EXERCISE DESCRIPTION: Copy out the entries that follow, unchanged.

Stored items from a collection:
--------------------------------
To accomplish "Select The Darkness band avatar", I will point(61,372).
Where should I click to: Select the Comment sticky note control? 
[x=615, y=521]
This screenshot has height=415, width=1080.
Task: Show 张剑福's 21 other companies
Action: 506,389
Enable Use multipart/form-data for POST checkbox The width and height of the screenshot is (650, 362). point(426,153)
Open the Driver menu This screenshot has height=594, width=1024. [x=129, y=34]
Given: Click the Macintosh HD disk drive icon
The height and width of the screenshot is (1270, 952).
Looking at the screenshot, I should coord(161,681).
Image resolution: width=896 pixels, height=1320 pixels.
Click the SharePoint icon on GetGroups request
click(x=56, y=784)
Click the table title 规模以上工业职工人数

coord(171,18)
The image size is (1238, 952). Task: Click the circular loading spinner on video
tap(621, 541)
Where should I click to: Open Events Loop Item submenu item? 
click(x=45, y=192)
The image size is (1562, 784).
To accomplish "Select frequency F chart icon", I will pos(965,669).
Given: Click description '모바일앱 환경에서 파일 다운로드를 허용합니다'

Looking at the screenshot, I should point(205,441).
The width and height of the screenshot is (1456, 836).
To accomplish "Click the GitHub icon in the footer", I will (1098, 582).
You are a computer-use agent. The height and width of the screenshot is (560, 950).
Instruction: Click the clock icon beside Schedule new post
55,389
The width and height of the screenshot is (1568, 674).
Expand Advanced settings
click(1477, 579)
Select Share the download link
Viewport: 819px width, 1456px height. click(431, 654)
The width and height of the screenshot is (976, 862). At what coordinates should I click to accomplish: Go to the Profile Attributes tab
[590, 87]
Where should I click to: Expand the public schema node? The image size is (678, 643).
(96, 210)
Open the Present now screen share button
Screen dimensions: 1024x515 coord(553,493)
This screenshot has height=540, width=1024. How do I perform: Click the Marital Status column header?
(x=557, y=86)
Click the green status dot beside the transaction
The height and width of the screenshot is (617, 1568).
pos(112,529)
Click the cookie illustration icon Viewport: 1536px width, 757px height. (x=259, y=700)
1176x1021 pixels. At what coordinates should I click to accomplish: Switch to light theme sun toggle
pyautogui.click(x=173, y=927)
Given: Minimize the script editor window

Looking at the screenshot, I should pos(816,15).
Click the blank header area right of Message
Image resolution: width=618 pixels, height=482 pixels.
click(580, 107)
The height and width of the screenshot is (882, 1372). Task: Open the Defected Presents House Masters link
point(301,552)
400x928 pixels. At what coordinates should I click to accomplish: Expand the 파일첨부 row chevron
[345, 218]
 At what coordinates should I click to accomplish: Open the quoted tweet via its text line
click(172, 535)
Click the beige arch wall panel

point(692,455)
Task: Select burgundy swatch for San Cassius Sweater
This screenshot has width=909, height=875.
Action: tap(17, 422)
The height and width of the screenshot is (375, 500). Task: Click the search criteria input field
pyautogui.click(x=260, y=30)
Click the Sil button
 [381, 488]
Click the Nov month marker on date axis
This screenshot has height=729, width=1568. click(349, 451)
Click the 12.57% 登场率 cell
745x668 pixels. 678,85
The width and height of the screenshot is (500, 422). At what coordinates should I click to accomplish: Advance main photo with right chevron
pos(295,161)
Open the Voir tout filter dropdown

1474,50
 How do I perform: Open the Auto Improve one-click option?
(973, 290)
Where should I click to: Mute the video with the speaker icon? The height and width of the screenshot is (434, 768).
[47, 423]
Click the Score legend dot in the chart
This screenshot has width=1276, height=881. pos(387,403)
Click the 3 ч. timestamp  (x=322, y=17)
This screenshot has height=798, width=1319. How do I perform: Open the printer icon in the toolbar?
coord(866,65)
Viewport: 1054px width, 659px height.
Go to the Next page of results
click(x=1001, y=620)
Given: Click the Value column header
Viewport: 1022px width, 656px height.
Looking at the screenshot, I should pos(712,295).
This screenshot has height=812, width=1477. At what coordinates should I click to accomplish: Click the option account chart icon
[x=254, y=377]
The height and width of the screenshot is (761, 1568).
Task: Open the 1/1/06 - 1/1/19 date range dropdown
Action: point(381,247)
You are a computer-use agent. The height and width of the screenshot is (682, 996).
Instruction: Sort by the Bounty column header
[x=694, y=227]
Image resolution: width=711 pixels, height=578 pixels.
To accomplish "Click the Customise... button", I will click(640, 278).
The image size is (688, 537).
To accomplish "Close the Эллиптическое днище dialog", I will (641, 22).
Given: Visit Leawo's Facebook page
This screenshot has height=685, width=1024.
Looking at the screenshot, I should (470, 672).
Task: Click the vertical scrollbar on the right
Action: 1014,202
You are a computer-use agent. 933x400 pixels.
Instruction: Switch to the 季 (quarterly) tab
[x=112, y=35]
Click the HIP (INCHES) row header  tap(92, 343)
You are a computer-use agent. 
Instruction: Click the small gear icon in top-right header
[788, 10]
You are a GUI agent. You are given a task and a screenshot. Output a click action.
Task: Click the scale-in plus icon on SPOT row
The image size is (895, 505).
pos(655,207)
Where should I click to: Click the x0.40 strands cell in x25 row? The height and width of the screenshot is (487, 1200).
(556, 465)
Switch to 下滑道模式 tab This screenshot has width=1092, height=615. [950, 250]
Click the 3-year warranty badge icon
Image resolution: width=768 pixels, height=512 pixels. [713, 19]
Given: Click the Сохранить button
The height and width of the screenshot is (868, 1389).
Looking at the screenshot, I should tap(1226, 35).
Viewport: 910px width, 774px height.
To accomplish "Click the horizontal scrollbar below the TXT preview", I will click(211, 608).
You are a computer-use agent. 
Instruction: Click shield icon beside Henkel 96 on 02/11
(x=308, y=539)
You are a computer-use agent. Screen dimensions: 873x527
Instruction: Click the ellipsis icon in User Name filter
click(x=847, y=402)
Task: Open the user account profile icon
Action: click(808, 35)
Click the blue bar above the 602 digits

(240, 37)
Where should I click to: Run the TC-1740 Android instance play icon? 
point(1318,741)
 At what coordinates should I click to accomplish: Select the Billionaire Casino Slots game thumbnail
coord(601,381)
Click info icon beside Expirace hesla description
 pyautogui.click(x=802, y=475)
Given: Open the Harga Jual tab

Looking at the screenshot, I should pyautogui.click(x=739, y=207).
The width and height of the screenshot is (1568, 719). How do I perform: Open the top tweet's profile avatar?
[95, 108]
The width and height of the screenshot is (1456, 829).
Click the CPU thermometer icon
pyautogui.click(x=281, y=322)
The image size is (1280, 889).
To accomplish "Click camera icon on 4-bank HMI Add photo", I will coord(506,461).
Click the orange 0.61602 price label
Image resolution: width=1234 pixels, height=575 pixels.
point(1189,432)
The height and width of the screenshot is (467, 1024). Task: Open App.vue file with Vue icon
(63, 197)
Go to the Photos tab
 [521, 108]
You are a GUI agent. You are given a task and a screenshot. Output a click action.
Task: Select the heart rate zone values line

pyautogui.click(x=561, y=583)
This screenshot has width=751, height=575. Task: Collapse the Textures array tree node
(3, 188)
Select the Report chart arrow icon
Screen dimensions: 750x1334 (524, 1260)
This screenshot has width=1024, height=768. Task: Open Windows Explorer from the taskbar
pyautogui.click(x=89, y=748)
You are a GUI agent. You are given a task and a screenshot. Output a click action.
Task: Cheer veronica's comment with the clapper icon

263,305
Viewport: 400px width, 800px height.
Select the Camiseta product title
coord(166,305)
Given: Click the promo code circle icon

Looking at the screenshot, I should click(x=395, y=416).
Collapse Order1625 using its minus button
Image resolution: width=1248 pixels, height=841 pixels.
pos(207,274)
--------------------------------
OUTPUT FOR THIS EXERCISE:
To accomplish "Select The Darkness band avatar", I will point(61,372).
Where should I click to: Select the Comment sticky note control? 
[x=615, y=521]
This screenshot has height=415, width=1080.
Task: Show 张剑福's 21 other companies
Action: 506,389
Enable Use multipart/form-data for POST checkbox The width and height of the screenshot is (650, 362). point(426,153)
Open the Driver menu This screenshot has height=594, width=1024. [x=129, y=34]
Given: Click the Macintosh HD disk drive icon
The height and width of the screenshot is (1270, 952).
Looking at the screenshot, I should coord(161,681).
Image resolution: width=896 pixels, height=1320 pixels.
Click the SharePoint icon on GetGroups request
click(x=56, y=784)
Click the table title 规模以上工业职工人数

coord(171,18)
The image size is (1238, 952). Task: Click the circular loading spinner on video
tap(621, 541)
Where should I click to: Open Events Loop Item submenu item? 
click(x=45, y=192)
The image size is (1562, 784).
To accomplish "Select frequency F chart icon", I will pos(965,669).
Given: Click description '모바일앱 환경에서 파일 다운로드를 허용합니다'

Looking at the screenshot, I should point(205,441).
The width and height of the screenshot is (1456, 836).
To accomplish "Click the GitHub icon in the footer", I will (1098, 582).
You are a computer-use agent. The height and width of the screenshot is (560, 950).
Instruction: Click the clock icon beside Schedule new post
55,389
The width and height of the screenshot is (1568, 674).
Expand Advanced settings
click(1477, 579)
Select Share the download link
Viewport: 819px width, 1456px height. click(431, 654)
The width and height of the screenshot is (976, 862). At what coordinates should I click to accomplish: Go to the Profile Attributes tab
[590, 87]
Where should I click to: Expand the public schema node? The image size is (678, 643).
(96, 210)
Open the Present now screen share button
Screen dimensions: 1024x515 coord(553,493)
This screenshot has height=540, width=1024. How do I perform: Click the Marital Status column header?
(x=557, y=86)
Click the green status dot beside the transaction
The height and width of the screenshot is (617, 1568).
pos(112,529)
Click the cookie illustration icon Viewport: 1536px width, 757px height. (x=259, y=700)
1176x1021 pixels. At what coordinates should I click to accomplish: Switch to light theme sun toggle
pyautogui.click(x=173, y=927)
Given: Minimize the script editor window

Looking at the screenshot, I should pos(816,15).
Click the blank header area right of Message
Image resolution: width=618 pixels, height=482 pixels.
click(580, 107)
The height and width of the screenshot is (882, 1372). Task: Open the Defected Presents House Masters link
point(301,552)
400x928 pixels. At what coordinates should I click to accomplish: Expand the 파일첨부 row chevron
[345, 218]
 At what coordinates should I click to accomplish: Open the quoted tweet via its text line
click(172, 535)
Click the beige arch wall panel

point(692,455)
Task: Select burgundy swatch for San Cassius Sweater
This screenshot has width=909, height=875.
Action: tap(17, 422)
The height and width of the screenshot is (375, 500). Task: Click the search criteria input field
pyautogui.click(x=260, y=30)
Click the Sil button
 [381, 488]
Click the Nov month marker on date axis
This screenshot has height=729, width=1568. click(349, 451)
Click the 12.57% 登场率 cell
745x668 pixels. 678,85
The width and height of the screenshot is (500, 422). At what coordinates should I click to accomplish: Advance main photo with right chevron
pos(295,161)
Open the Voir tout filter dropdown

1474,50
 How do I perform: Open the Auto Improve one-click option?
(973, 290)
Where should I click to: Mute the video with the speaker icon? The height and width of the screenshot is (434, 768).
[47, 423]
Click the Score legend dot in the chart
This screenshot has width=1276, height=881. pos(387,403)
Click the 3 ч. timestamp  (x=322, y=17)
This screenshot has height=798, width=1319. How do I perform: Open the printer icon in the toolbar?
coord(866,65)
Viewport: 1054px width, 659px height.
Go to the Next page of results
click(x=1001, y=620)
Given: Click the Value column header
Viewport: 1022px width, 656px height.
Looking at the screenshot, I should pos(712,295).
This screenshot has height=812, width=1477. At what coordinates should I click to accomplish: Click the option account chart icon
[x=254, y=377]
The height and width of the screenshot is (761, 1568).
Task: Open the 1/1/06 - 1/1/19 date range dropdown
Action: point(381,247)
You are a computer-use agent. The height and width of the screenshot is (682, 996).
Instruction: Sort by the Bounty column header
[x=694, y=227]
Image resolution: width=711 pixels, height=578 pixels.
To accomplish "Click the Customise... button", I will click(640, 278).
The image size is (688, 537).
To accomplish "Close the Эллиптическое днище dialog", I will (641, 22).
Given: Visit Leawo's Facebook page
This screenshot has height=685, width=1024.
Looking at the screenshot, I should (470, 672).
Task: Click the vertical scrollbar on the right
Action: 1014,202
You are a computer-use agent. 933x400 pixels.
Instruction: Switch to the 季 (quarterly) tab
[x=112, y=35]
Click the HIP (INCHES) row header  tap(92, 343)
You are a computer-use agent. 
Instruction: Click the small gear icon in top-right header
[788, 10]
You are a GUI agent. You are given a task and a screenshot. Output a click action.
Task: Click the scale-in plus icon on SPOT row
The image size is (895, 505).
pos(655,207)
Where should I click to: Click the x0.40 strands cell in x25 row? The height and width of the screenshot is (487, 1200).
(556, 465)
Switch to 下滑道模式 tab This screenshot has width=1092, height=615. [950, 250]
Click the 3-year warranty badge icon
Image resolution: width=768 pixels, height=512 pixels. [713, 19]
Given: Click the Сохранить button
The height and width of the screenshot is (868, 1389).
Looking at the screenshot, I should tap(1226, 35).
Viewport: 910px width, 774px height.
To accomplish "Click the horizontal scrollbar below the TXT preview", I will click(211, 608).
You are a computer-use agent. 
Instruction: Click shield icon beside Henkel 96 on 02/11
(x=308, y=539)
You are a computer-use agent. Screen dimensions: 873x527
Instruction: Click the ellipsis icon in User Name filter
click(x=847, y=402)
Task: Open the user account profile icon
Action: click(808, 35)
Click the blue bar above the 602 digits

(240, 37)
Where should I click to: Run the TC-1740 Android instance play icon? 
point(1318,741)
 At what coordinates should I click to accomplish: Select the Billionaire Casino Slots game thumbnail
coord(601,381)
Click info icon beside Expirace hesla description
 pyautogui.click(x=802, y=475)
Given: Open the Harga Jual tab

Looking at the screenshot, I should pyautogui.click(x=739, y=207).
The width and height of the screenshot is (1568, 719). How do I perform: Open the top tweet's profile avatar?
[95, 108]
The width and height of the screenshot is (1456, 829).
Click the CPU thermometer icon
pyautogui.click(x=281, y=322)
The image size is (1280, 889).
To accomplish "Click camera icon on 4-bank HMI Add photo", I will coord(506,461).
Click the orange 0.61602 price label
Image resolution: width=1234 pixels, height=575 pixels.
point(1189,432)
The height and width of the screenshot is (467, 1024). Task: Open App.vue file with Vue icon
(63, 197)
Go to the Photos tab
 [521, 108]
You are a GUI agent. You are given a task and a screenshot. Output a click action.
Task: Select the heart rate zone values line

pyautogui.click(x=561, y=583)
This screenshot has width=751, height=575. Task: Collapse the Textures array tree node
(3, 188)
Select the Report chart arrow icon
Screen dimensions: 750x1334 (524, 1260)
This screenshot has width=1024, height=768. Task: Open Windows Explorer from the taskbar
pyautogui.click(x=89, y=748)
You are a GUI agent. You are given a task and a screenshot. Output a click action.
Task: Cheer veronica's comment with the clapper icon

263,305
Viewport: 400px width, 800px height.
Select the Camiseta product title
coord(166,305)
Given: Click the promo code circle icon

Looking at the screenshot, I should click(x=395, y=416).
Collapse Order1625 using its minus button
Image resolution: width=1248 pixels, height=841 pixels.
pos(207,274)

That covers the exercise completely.